Information:

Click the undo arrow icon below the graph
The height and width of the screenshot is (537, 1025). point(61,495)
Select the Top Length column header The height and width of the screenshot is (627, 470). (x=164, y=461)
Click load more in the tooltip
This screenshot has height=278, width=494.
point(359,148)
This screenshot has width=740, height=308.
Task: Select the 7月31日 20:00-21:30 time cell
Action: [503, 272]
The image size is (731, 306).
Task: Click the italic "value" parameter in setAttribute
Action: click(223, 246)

Your goal:
Once you have read the entries, repeat them all exactly.

Task output:
Click the undo arrow icon below the graph
The height and width of the screenshot is (537, 1025). point(61,495)
Select the Top Length column header The height and width of the screenshot is (627, 470). (x=164, y=461)
Click load more in the tooltip
This screenshot has height=278, width=494.
point(359,148)
This screenshot has width=740, height=308.
Task: Select the 7月31日 20:00-21:30 time cell
Action: [503, 272]
The image size is (731, 306).
Task: Click the italic "value" parameter in setAttribute
Action: click(223, 246)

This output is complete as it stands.